Blog By: Daniel Bailey BSc(Hons) MRICS | Senior Chartered Surveyor
When is a green roof not a green roof?
When there is too much vegetation growth on your roof.
A true green roof has a substrate to support vegetation growth and will need some maintenance depending on the type of plants used. The drainage and structure are designed to allow for the escape of water whilst functioning as a modern roof with insulation and impervious membranes.
Moss and vegetation growth on a conventional pitched roof may have unintended consequences and can cause harm to the building, and its fabric, in a number of ways – it doesn’t mean you’re more environmentally friendly!
Moss and vegetation growth is fairly inoffensive, and it happens over a long period of time. Some may think it even adds character to a property, which perhaps it does to an extent, but too much and you may find some issues occurring.
It takes years for moss and vegetation growth to become prevalent, which is fairly innocuous and out of the eye line, so many people don’t consider it – or unwittingly overlook it.
Somewhere in the region of 10-25% vegetation growth on a roof pitch can begin to cause unwanted issues, although a sensible view should be taken if concentrated in one particular area of the roof pitch.
The roof and high-level elements, such as gutters, chimneys, and flashings, should be reviewed as part of normal property maintenance.
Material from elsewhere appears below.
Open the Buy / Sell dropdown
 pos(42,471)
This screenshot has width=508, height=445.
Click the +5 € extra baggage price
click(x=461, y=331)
Every 3 – 5 years is usually sufficient. Clearly, the rate of vegetation growth depends on conditions and circumstances.
Cleaning the roof should not be carried out by a high-pressure wash (i.e., jet washing) as it can cause other defects. For example, it may actually strip tiles, reducing their effectiveness and making them more porous.
Chemical cleaners can be used but with caution so as not to harm the roof covering. You should always check the roofing materials and manufacturer’s suggested guidance on cleaning.
Scraping the roof manually is more laborious but much better for your building fabric. Alternatively, a low-pressure long hose or brush can be effective, if used correctly.
You could even consider a copper strip fixed to the ridge of a pitched roof which helps to significantly reduce the growth of moss and algae.
You, or a contractor, should allow for the appropriate access for the roof, which may include scaffold or towers to safely work at height, and should be carefully considered in line with HSE guidelines.
Moss and vegetation growth is unlikely to be an immediate problem, unless you have neglected it for years – you’ll know when you look up (binoculars are always good!). By undertaking this relatively simple task, you can save other defects from occurring, and it is generally inexpensive. It certainly will be more expensive to fix other defects as a consequence of not doing so. It may be infrequent, but it doesn’t mean never.